O filósofo Luc Ferry sinaliza um possível fortalecimento dos nacionalismos e da xenofobia como resultado da crise:
— Todos os governos, incluídos os mais democráticos, fecham as fronteiras, o que só pode reforçar os soberanistas de extrema esquerda e direita. Os nacionalistas se deleitam da situação atual, convencidos de que lhes dá razão. Aproveitam para nos vender seus discursos contra a globalização e pelo fechamento das fronteiras. O isolamento se torna o grito universal de guerra. E o presidente Donald Trump fala de um “vírus chinês”, o que não prenuncia nada de bom e se revela de uma rara tolice..
Política e ciência
Ferry acusa os governantes de reagirem tardiamente à crise, o que não teria ocorrido por acaso. Para ele, o político do futuro não poderá mais ser um ignorante científico:
— Nosso políticos, não entendendo nada do que se passava no plano científico, tiveram semanas de atraso em relação à realidade da epidemia, o que se traduzirá, infelizmente, em centenas ou mesmo milhares de mortos. Um político deveria ter, sem ser um especialista, um mínimo de conhecimento para não ser totalmente pego de surpresa em uma situação como a atual. Infelizmente, a principal bagagem de nossos governantes é a comunicação e a sociologia eleitoral.
Para ele, o confinamento provocado pelo coronavírus destacará a importância da sociabilidade do ser humano:
— Assim como a internacional revolucionária de Maio de 68 era de uma incrível miopia em relação aos efeitos desastrosos do comunismo, o isolamento forçado na esfera privada é deletério. Amo a família, espaço de uma admirável sacralização do humano e ligada à história do casamento pelo amor.
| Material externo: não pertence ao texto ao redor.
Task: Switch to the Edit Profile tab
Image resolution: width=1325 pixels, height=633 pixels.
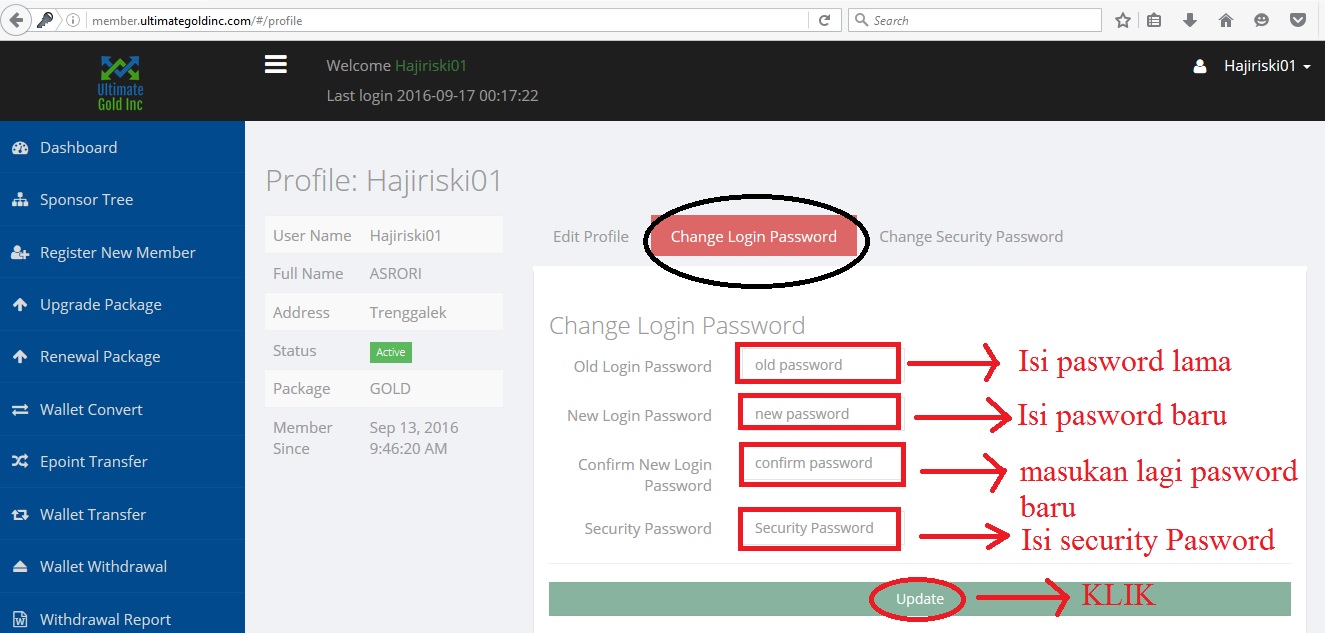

Mas nós somos seres sociais, e o confinamento nos mostra de forma brutal o quanto a dimensão social de nossas existências é essencial.
Para o pensador Michel Maffesoli, esta crise marca o fim do “mito do progresso” e a “saturação da prevalência da economia e do materialismo”. Sua tese é a de que a crise da modernidade se manifesta agora de forma violenta.
— Hoje, há o retorno do trágico, que na filosofia grega quer dizer “sem solução” — o contrário do mito progressivista teorizado no século XIX. A fórmula correta é: “Só se comanda bem a natureza obedecendo-a”. Na minha opinião, a manifestação deste epidemia indica que não podemos mais dominar a natureza, mas sim viver com ela. Tudo o que desejamos dominar se revolta.
Outra consequência, segundo ele, está relacionada a outro grande valor da modernidade: o economicismo. A crise promoverá o retorno do “localismo”, disse Maffesoli:
— Para mim, o economismo da globalização está na raiz da difusão da epidemia. Quando esta crise passar, haverá uma volta da “proxemia”, a proximidade, das solidariedades locais, e o surgimento de novas formas de generosidade. O que não é mais longínquo vai predominar: não mais uma sociedade globalizada, mas um reencontro com o ideal comunitário — vaticina.
Na governança política, Maffesoli prevê que a atual “falência das elites” favorecerá a emergência de novas formas de organização sustentadas na horizontalidade, não mais na verticalidade do poder.
— Uma época dura entre três e quatro séculos. Entre elas, há períodos, que se estendem por algumas décadas. Neste período que estamos vivendo, os valores modernos estão cessando. Uma outra escala de valores está nascendo. É um tempo de aprendizado e, ao final, poderemos chegar a uma outra concepção de relações sociais e entre países.